Gene shaving is a special clustering method. It selects co-expression gene sets based on the first loading of the gene expression matrix or the orthogonalized matrices (after the first round). The Gap statistic on which gene shaving depends is a natural alternative to SVD-p on which svdPPCS relies. Therefore, based on the previously identified pattern pairs in the ACG and MT data sets, we calculated the Gap curves using a similar procedure documented in [13]. The results are summarized in Additional file 4. It is evident that the magnitudes of the cutoffs optimized on Gap curves are too large. Applying these cutoffs to the scatter chart in Figure 2 does not lead to informative results. In particular, among the 2040 genes mapped onto the chart, only 31 genes are above the line a, 50 genes are below the line b, 17 genes are on the right of the line c, and 13 genes are on the left of the line d. The gene modules obtained from such splitting are too small in size to provide meaningful biological insights through functional enrichment analysis. This suggests Gap statistic is not applicable to the addressed scenario.

### Simulation study

One advantage of svdPPCS over regression analysis is that the relationship between the expressions of individual genes is considered in the former, but not in the latter. In addition, svdPPCS can address a data set with more complicated patterns, such as a sine curve, which cannot be well fitted by a simple linear model. In this section, we conducted a simulation study to demonstrate the validity of svdPPCS in analyzing this kind of data.

#### Data simulation

Two data sets, "mouse" and "human" were simulated. Each of them contained 338 orthologous genes and had 18 arrays representing a set of experimental conditions (1-18 h). The noise terms of the "expression" of these genes were generated using a true microarray data set sourced from 36 samples of mouse and human stem cell [34]. All the genes were involved in cell cycle process. The arrays were divided into four groups, i.e. mouse ES (undifferentiated), mouse EB (early-differentiated), human ES, and human EB. A linear model with the species (mouse or human) and status (ES or EB) as fixed factors was implemented on each gene. By subtracting the estimated fixed effects from the expression measures, we generated the noise vector for a gene as well as the noise matrix for all the 338 genes. The noise matrix was divided into two sub-matrices and each of them contained 18 columns. Finally, two synthetic data sets were generated by adding patterns that simulated several statistical functions to the noise matrices. From the 338 genes, six classes (C1 - C6) were simulated and each class contained 30 genes. The co-expression patterns added to them are listed as follows:

C1: sine curve across the 18 time points for both mouse and human data sets.

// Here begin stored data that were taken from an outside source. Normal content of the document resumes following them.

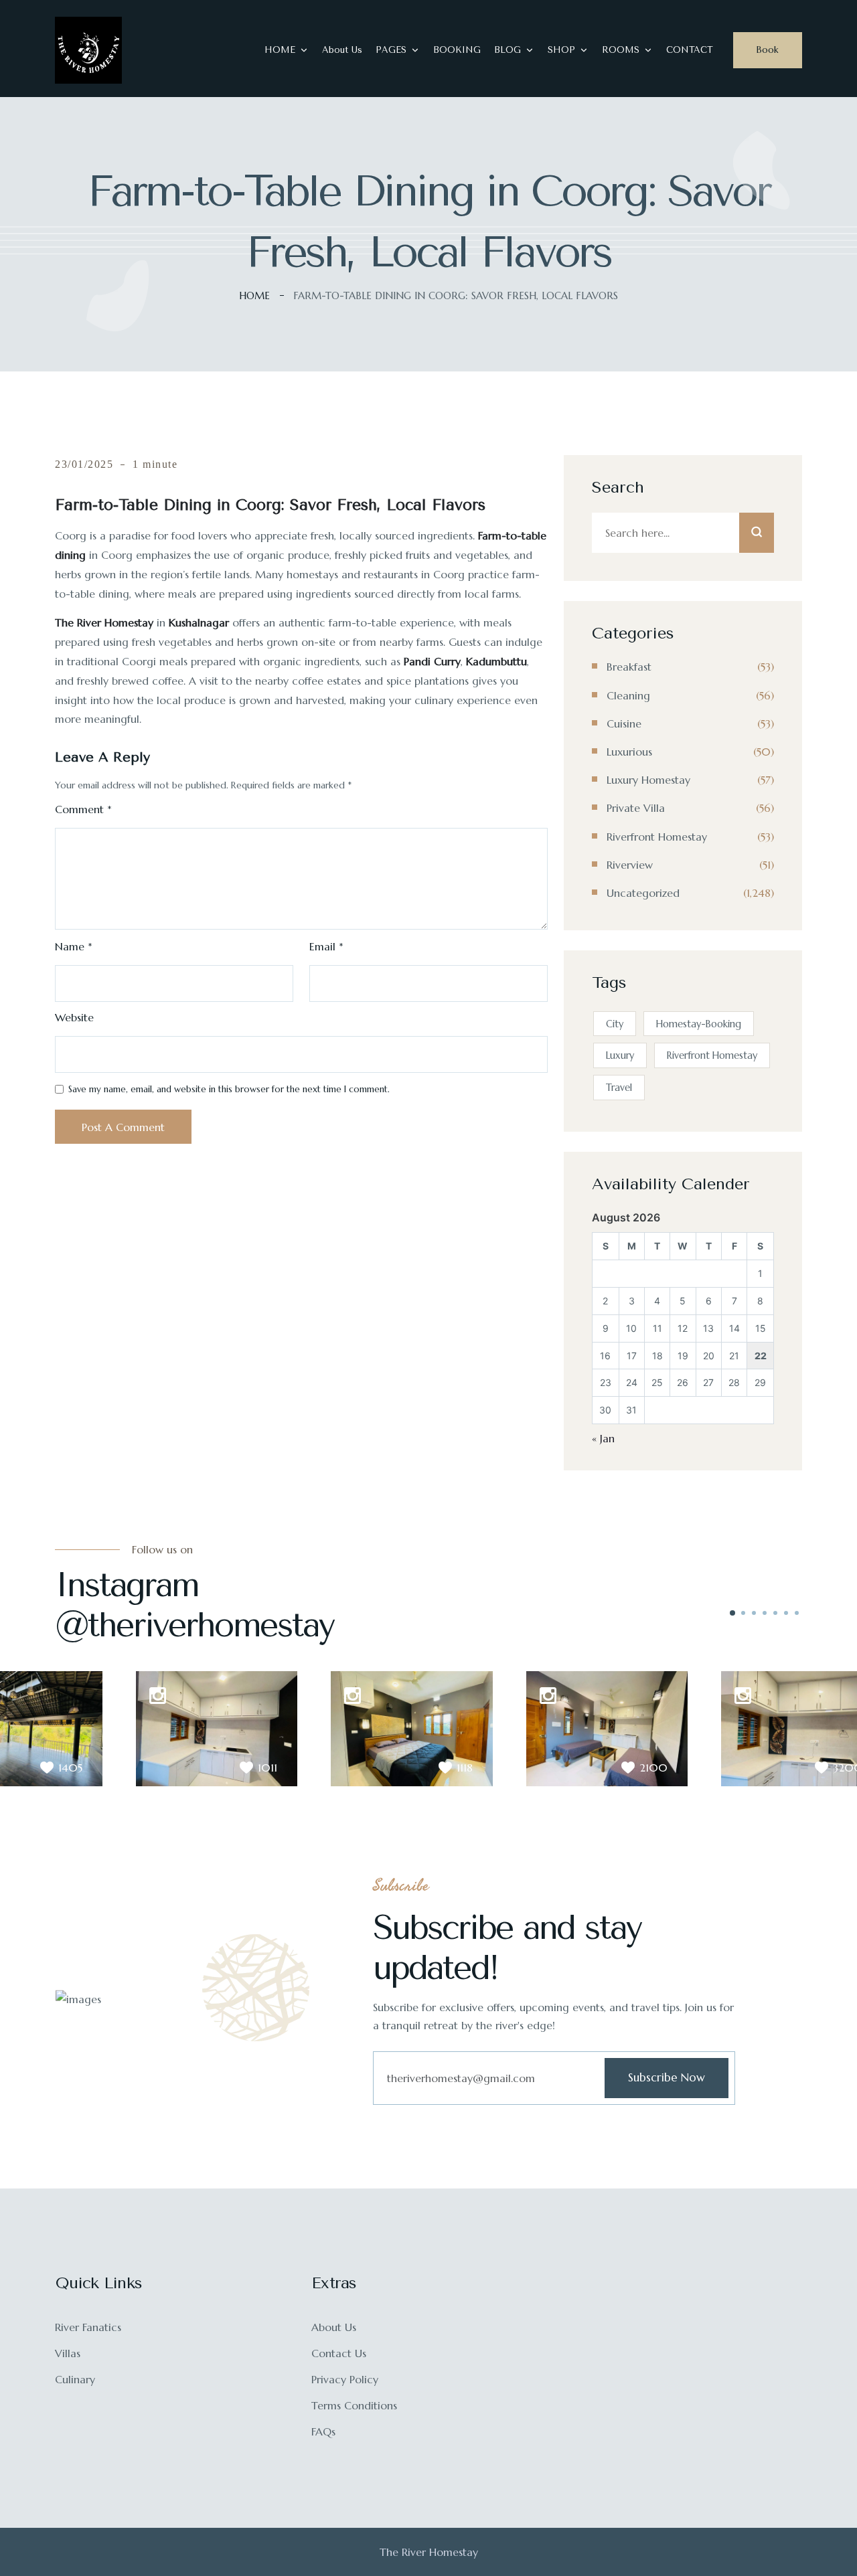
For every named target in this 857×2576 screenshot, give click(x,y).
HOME (279, 50)
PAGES (391, 50)
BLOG (507, 50)
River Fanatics (88, 2327)
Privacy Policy (344, 2379)
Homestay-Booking (698, 1024)
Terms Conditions (354, 2405)
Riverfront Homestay (657, 836)
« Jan (603, 1438)
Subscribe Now (666, 2077)
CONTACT (689, 50)
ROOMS (620, 50)
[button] (732, 1613)
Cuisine (624, 723)
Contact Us (338, 2353)
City (614, 1024)
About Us (342, 50)
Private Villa (636, 807)
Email (326, 946)
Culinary (75, 2379)
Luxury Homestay (648, 779)
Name (73, 946)
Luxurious (629, 751)
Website (74, 1017)
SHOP (561, 50)
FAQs (323, 2431)
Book (768, 50)
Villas (67, 2353)
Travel (619, 1088)
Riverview (630, 864)
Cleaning (628, 695)
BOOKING (457, 50)
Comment (83, 809)
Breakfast (629, 666)
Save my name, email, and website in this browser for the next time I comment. (229, 1089)
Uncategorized (643, 892)
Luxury (620, 1055)
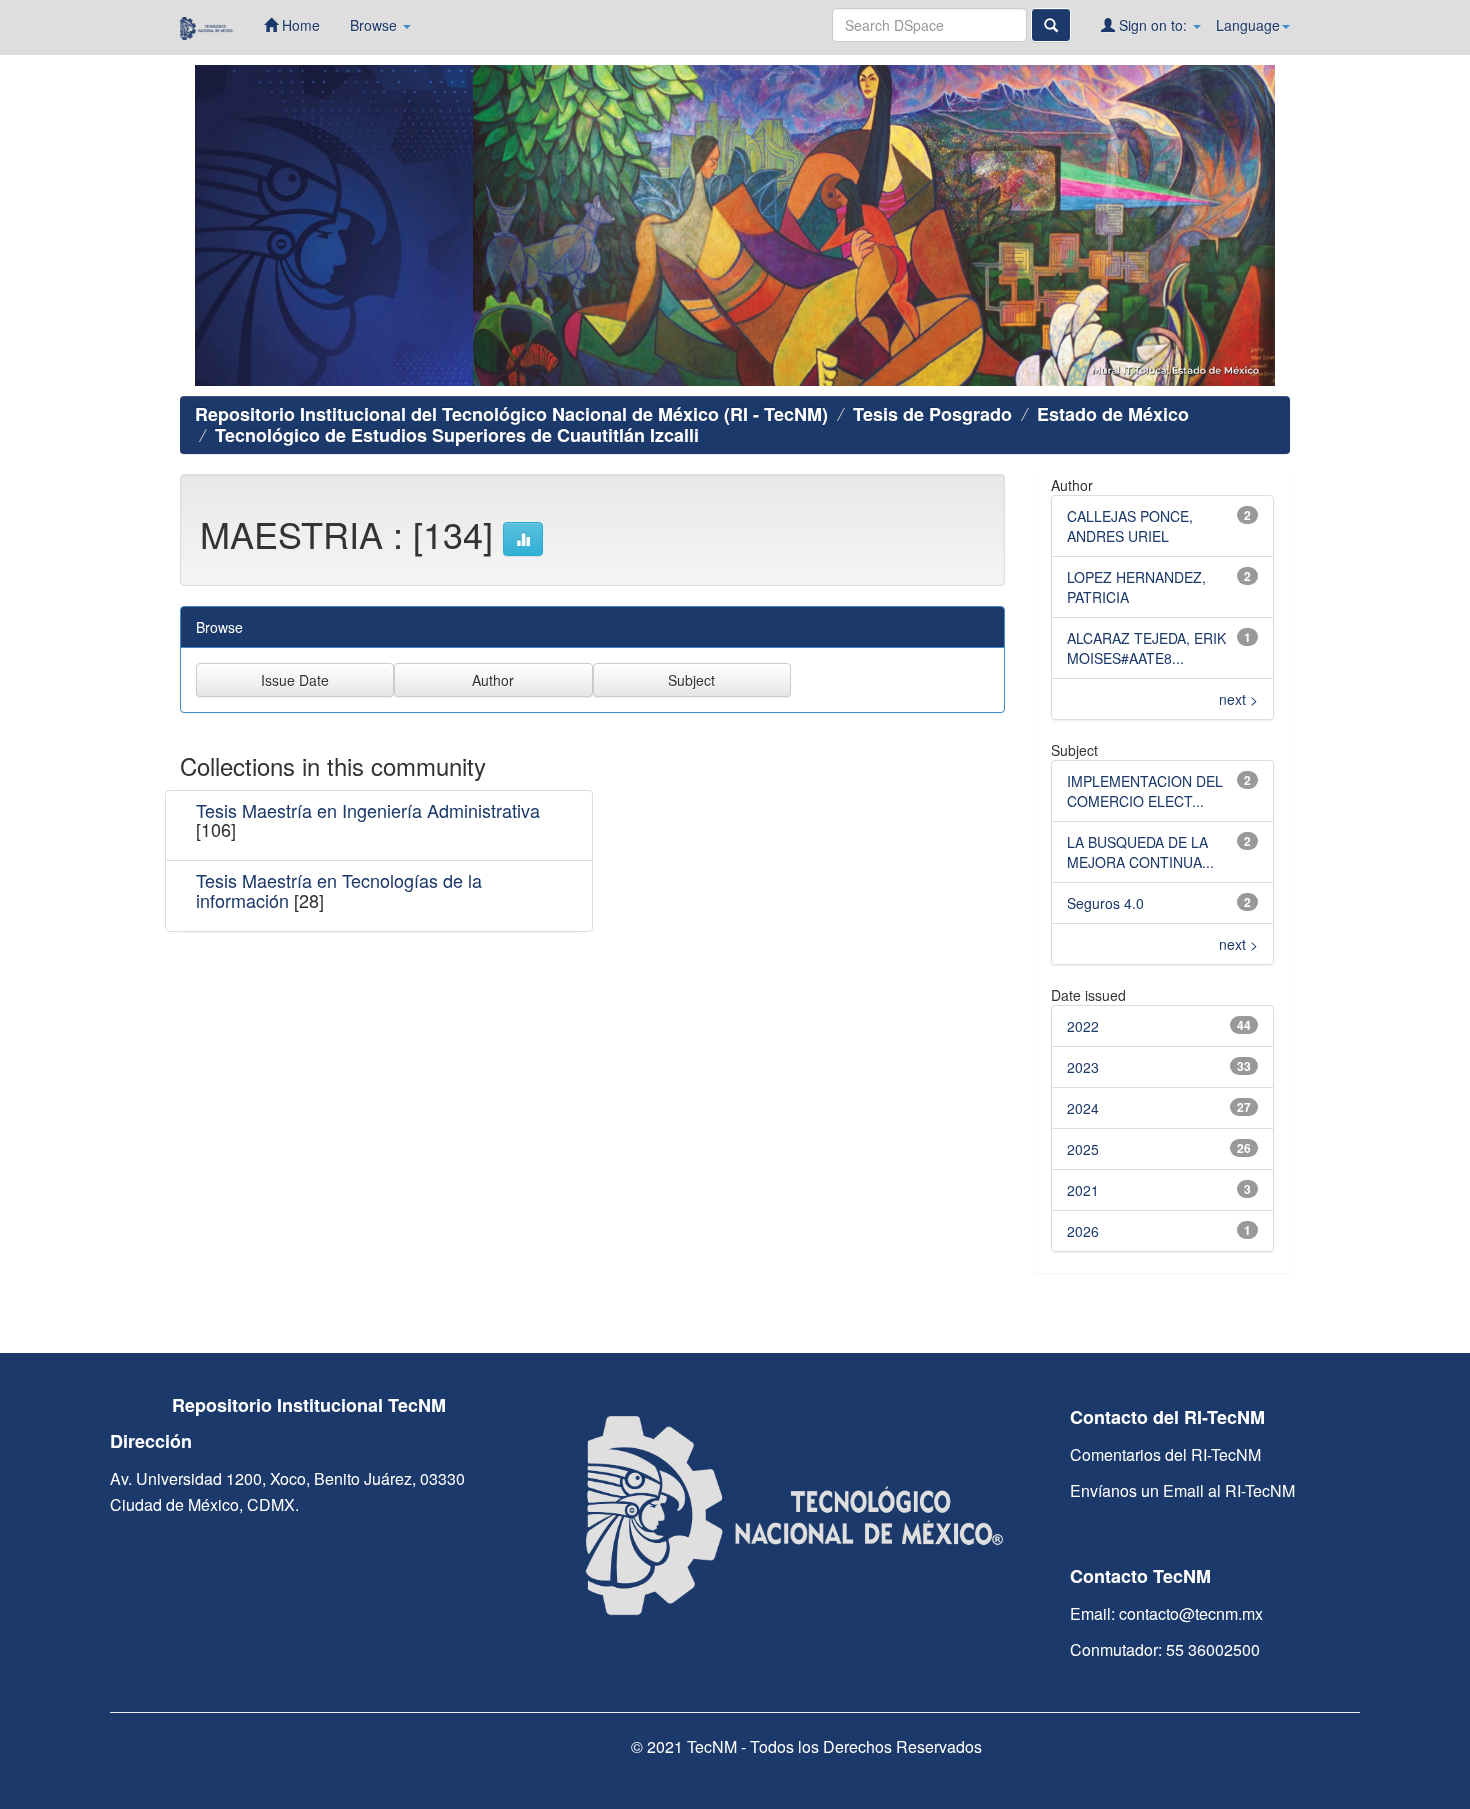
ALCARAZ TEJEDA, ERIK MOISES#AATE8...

C2: sine curve across the 18 time points for mouse data.

C3: sine curve across the 18 time points for human data.

C4: gamma(9, 2) density curve across the 18 time points for mouse data.

C5: gamma(9, 2) density curve with a time shift of 1.5 hours across the 18 time points for human data.

C6: beta(6, 6) density curve across the 18 time points for both mouse and human data sets. The other entries of the synthetic data sets had the same values as the counterparts in the noise matrices.

#### Result

Pair-1: eigengene-1 in mouse and eigengene-1 in human (r = 0.992, p < 0.01).

Pair-2: eigengene-3 in mouse and eigengene-3 in human (r = -0.873, p < 0.01).

Pair-3: eigengene-2 in mouse and eigengene-18 in human.

Pair-4: eigengene-2 in human and eigengene-18 in mouse.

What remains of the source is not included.